Go through the listing beneath and show each line containing the string "agent".

::: PROVIDED ENTRIES

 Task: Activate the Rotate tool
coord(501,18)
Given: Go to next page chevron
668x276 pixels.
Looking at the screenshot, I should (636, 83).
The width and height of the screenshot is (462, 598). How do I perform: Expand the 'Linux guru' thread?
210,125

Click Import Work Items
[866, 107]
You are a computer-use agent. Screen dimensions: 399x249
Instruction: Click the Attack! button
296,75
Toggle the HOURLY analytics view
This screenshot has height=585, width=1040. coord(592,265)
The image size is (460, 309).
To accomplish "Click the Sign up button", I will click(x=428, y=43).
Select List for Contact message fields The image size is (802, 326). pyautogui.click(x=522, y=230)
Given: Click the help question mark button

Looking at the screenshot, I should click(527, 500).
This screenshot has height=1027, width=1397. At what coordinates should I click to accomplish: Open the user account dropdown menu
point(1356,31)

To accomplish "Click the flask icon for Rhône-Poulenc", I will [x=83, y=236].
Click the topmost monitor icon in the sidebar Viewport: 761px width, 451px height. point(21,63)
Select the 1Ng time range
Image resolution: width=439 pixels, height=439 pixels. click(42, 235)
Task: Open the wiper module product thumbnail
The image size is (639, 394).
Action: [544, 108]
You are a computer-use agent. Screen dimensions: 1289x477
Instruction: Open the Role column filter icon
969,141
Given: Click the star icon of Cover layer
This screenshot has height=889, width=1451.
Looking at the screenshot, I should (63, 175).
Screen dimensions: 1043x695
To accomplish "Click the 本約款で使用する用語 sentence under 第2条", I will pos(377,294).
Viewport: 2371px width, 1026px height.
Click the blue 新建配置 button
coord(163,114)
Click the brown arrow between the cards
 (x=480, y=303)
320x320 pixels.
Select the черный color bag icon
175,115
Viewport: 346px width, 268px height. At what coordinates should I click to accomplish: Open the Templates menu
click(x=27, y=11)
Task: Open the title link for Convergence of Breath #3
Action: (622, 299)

::::::

- **OUTPUT**
You are a computer-use agent. Screen dimensions: 399x249
You are a computer-use agent. Screen dimensions: 1289x477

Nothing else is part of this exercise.